Hello, I’m trying to write a solver library for a very specific machine learning problem and I have a function that errors in runtime and I really don’t understand what exactly is wrong.
In particular, the function that errors is:
function risk(S::Vector{Sample}, γ::Vector{Function})
return ( S .|> (s -> loss(s, γ)) |> sum ) / size(S)[1]
end
Where:
function loss(s::Sample, γ::Vector{Function})
v = collect(Iterators.flatten([g(y) for (g, y) in zip(γ, s.Y)]))

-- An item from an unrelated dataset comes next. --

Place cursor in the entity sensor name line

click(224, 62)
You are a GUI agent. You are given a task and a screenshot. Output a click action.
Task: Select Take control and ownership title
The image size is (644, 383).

return real(dot(v, s.R * v) + 2 * real(dot(v, s.r)) + s.c)
end
And Sample is defined as:
struct Sample{T <: Number}
Y::Vector{Vector{T}}
R::Matrix{T}
r::Vector{T}
c::T
end
The error I get reads:
MethodError: no method matching risk(::Vector{Sample{Float64}}, ::Vector{Function})
Closest candidates are:
risk(!Matched::Vector{Sample}, ::Vector{Function})
This doesn’t make sense to me, as Vector{Sample{Float64}} is a subtype of Vector{Sample}. Moreover calling loss
on a single sample works just fine. Additionally, calling risk(Vector{Sample}(S), \gamma} also works, which is honestly baffling, as I am essentially casting to a more generic type.
Also, I am declaring Sample as parametrised by a Number
since I need to handle both real and complex valued samples.
I feel that intuitively, there’s nothing wrong with my code, after all, Julia main advertised feature is multiple dispatch, i.e the ability to write generic functions and structs. But then again, I am pretty new to the language, so I must be missing a piece of the puzzle here.